Although born in the UK, he was treated as an international student and had to take a loan to cover his fees. His living costs were paid with boatbuilding work through yacht-building syndicates. He worked nights, weekends and all the way through the holidays, starting a fulltime job the day after he finished his degree.
There are other ways to help. Auckland mum Jessica Chapple paid for son Beinn to do a barista and food safety courses. The barista course gave him work and the food safety certificate made him more marketable to food-related businesses.
Another option is to look for scholarships to help students through. Not all scholarships are awarded on academic results. Some are given to students from a certain city or town, a particular ethnicity, or those in financial hardship.
Plenty of New Zealand students take up overseas academic and sports scholarships. But be warned, they aren't always as cost-free as they seem. Aucklander Jackie Rudd's son received a "full" scholarship to a mid-Western university in the United States in his first year.
But the family needed to pay $6000 a year in air fares, $2000 to top up his food credit, about $5000 spending money a year and other miscellaneous costs.
Another warning: it can be too easy for students who do receive financial support from home to spend more on entertainment and end up with the same level of debt as their flatting cohorts.
Aucklander Debbie Betts found out by accident that despite her paying her daughter's living and travel costs, her daughter was still borrowing the full $170 a week student loan "living costs", using the money for almost daily trips to Starbucks and other gratuitous spending.
"She said this is what her friends did. It was normalised in her group."
To counter this and to try and encourage her daughter to budget, Betts began charging her $50 a week board and it was agreed her daughter would reduce the weekly amount she was drawing down.
Another option is to accept the relatively low student rate loan, then assist with repayments.
That's what one Wellington dad did with his daughters.
"We've taken the view the kids' debts should be repaid once they've graduated and that that's our responsibility to them, in a nutshell."
The offspring must still make basic repayments from their earnings, but the parents pay in additional lump sums from time to time.
They don't want their children to be saddled with debt when they should be saving for a first home.
One approach to this might be to match graduates' repayments dollar for dollar, but set a time limit.
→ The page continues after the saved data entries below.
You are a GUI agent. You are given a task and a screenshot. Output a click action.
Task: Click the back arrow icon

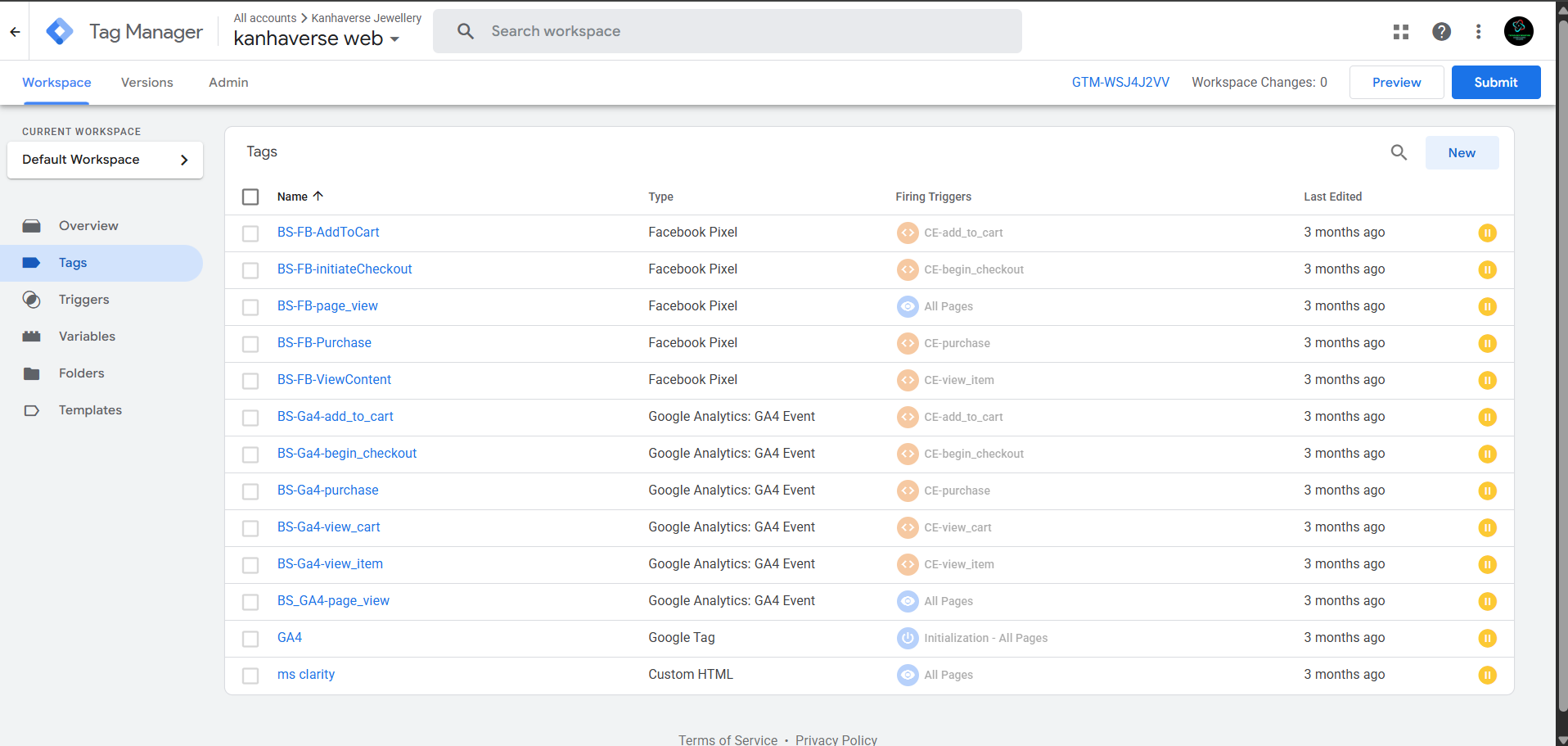(15, 32)
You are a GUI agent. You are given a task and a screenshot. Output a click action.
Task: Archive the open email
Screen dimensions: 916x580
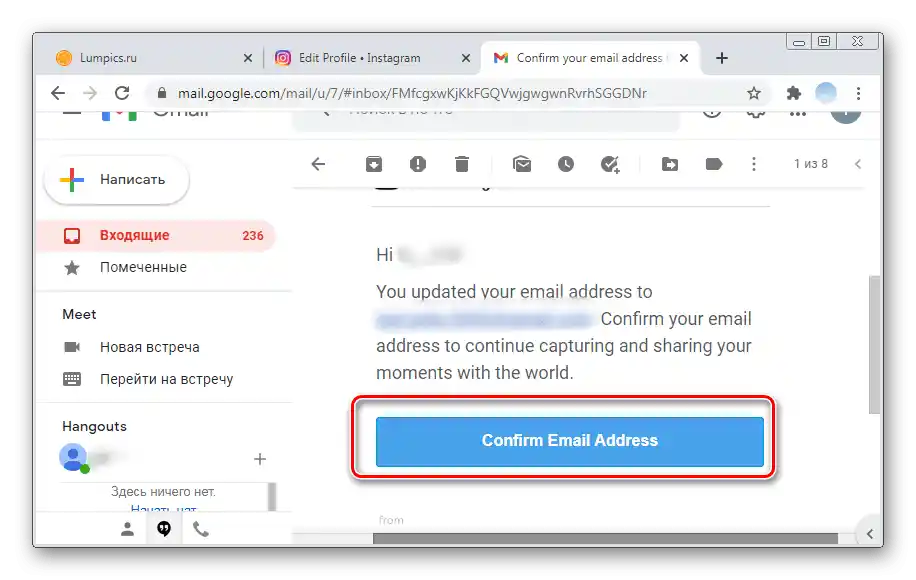tap(374, 164)
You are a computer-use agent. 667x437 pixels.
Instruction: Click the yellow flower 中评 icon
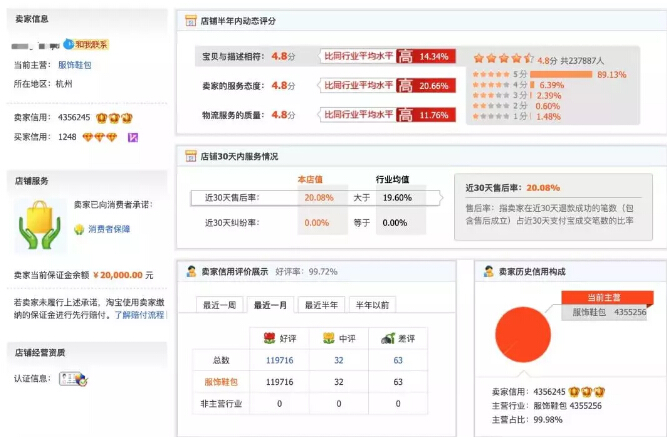327,338
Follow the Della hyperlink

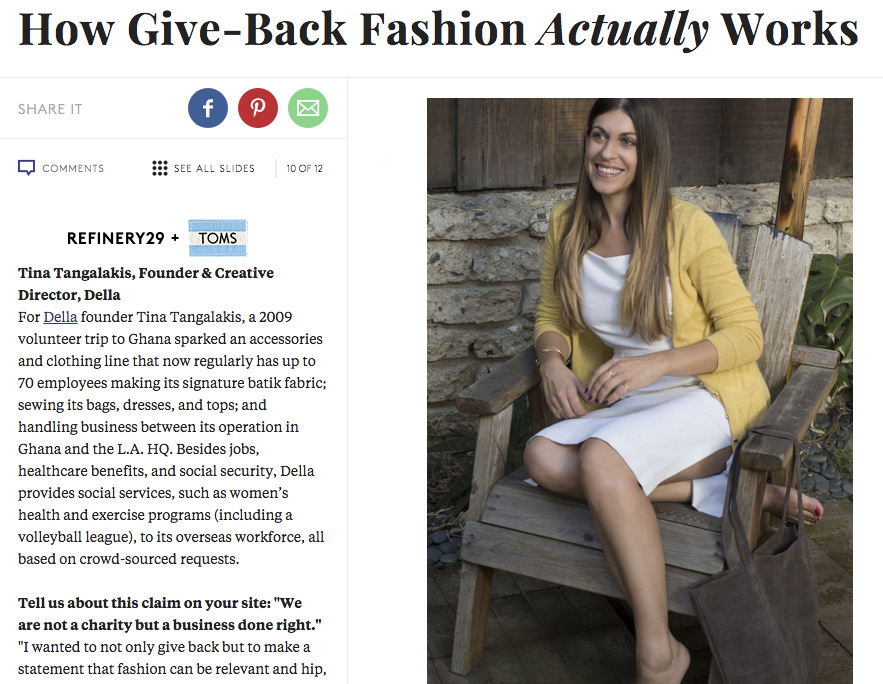pyautogui.click(x=60, y=317)
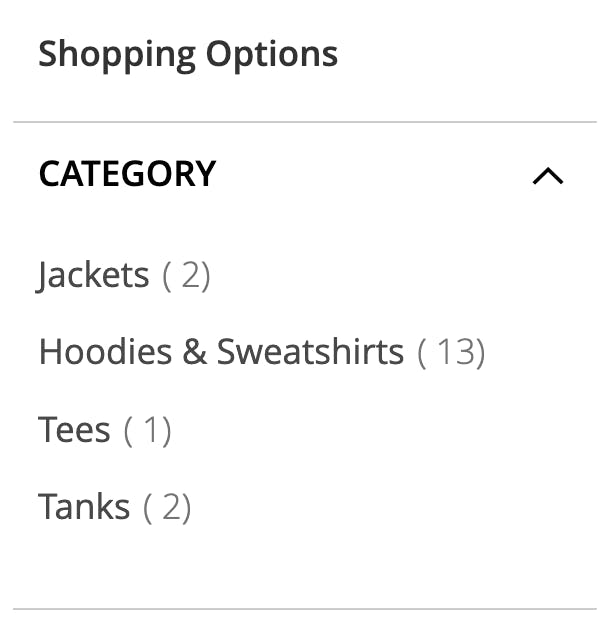616x628 pixels.
Task: Click the divider line below the Tanks entry
Action: click(x=305, y=609)
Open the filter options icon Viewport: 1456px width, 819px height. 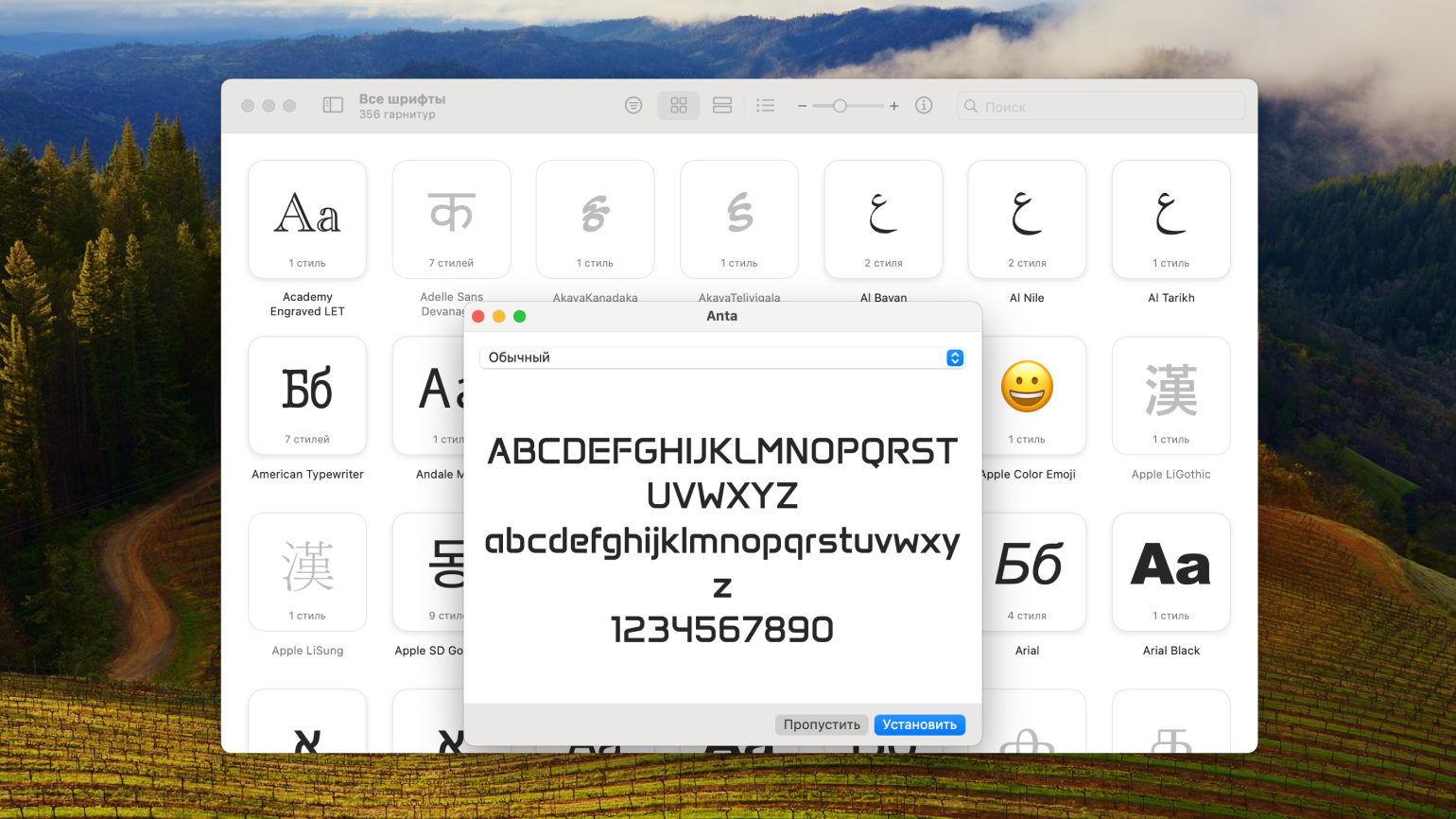[633, 106]
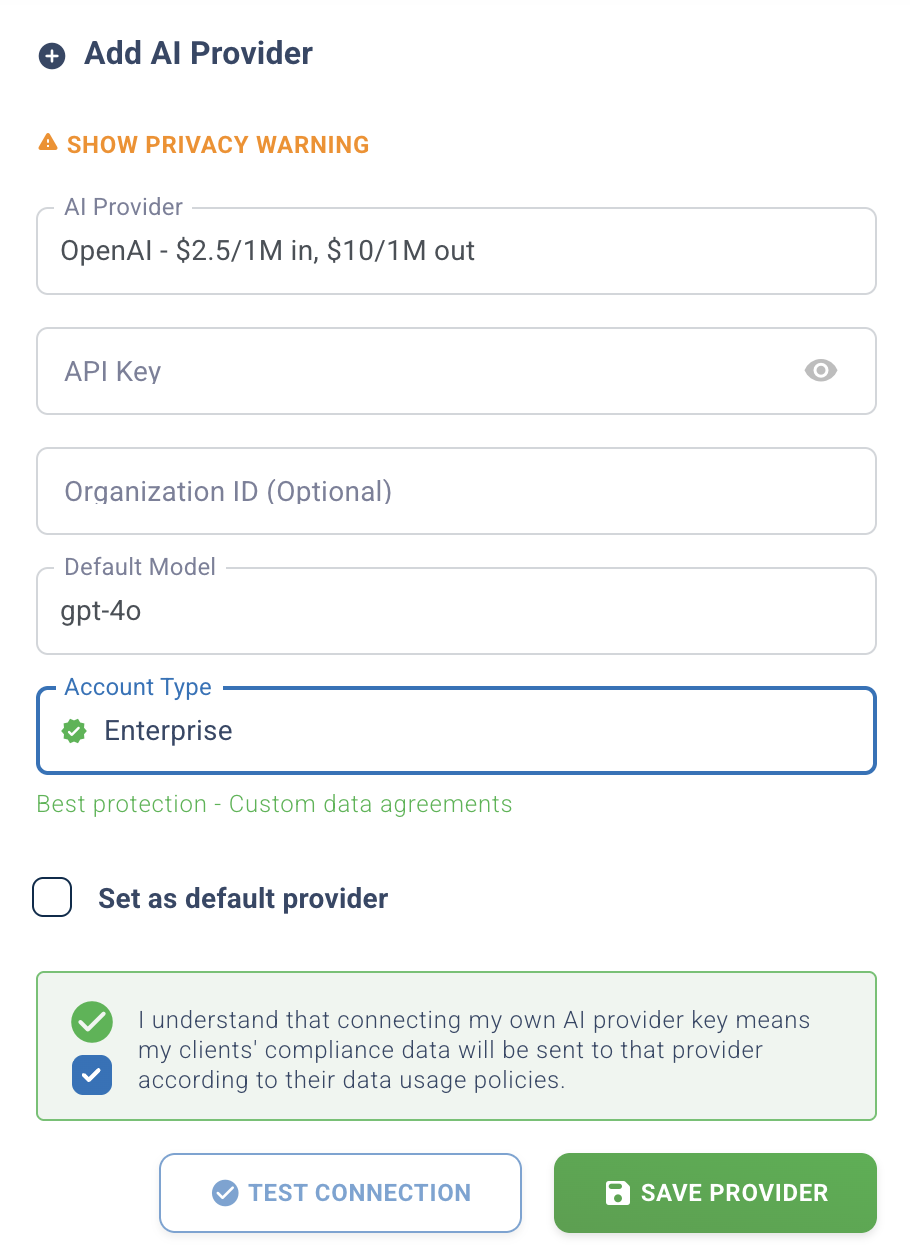
Task: Click the eye icon to reveal API key
Action: click(821, 371)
For example, match repayments for the first three-to-five years, to drive savings behaviour early. What isn't paid off by the end of that period is theirs to deal with.
Parents from less well-off backgrounds often have fewer options, says Darryl Evans, chief executive of the Mangere Budgeting Centre.
The children are more likely to qualify for student allowances, but at up to $175 for someone living away from home, it's often not enough to survive.
A steady stream of the budgeting centre's clients have sent their children to Hamilton and Palmerston North where living costs are cheaper. Fee-free courses at the Southern Institute of Technology in Invercargill and Te Wananga o Aotearoa are popular. Some mine their network for whanau living close to the university so their child can board.
Evans says another option taken up by low-income families is for children to join the army or navy where they effectively receive their tertiary education for free.
One crucial thing to remember is money is just one element of support. For Saleima Samuelu, constant texts from her family urging her to succeed were an enormous help.
Uncles and aunts also helped by shopping and shouting lunches and dinners out. "I was determined and resilient and spiritually and emotionally supported in my university journey as opposed to a victim of lack of financial support."
That kind of support, says Samuelu, is priceless.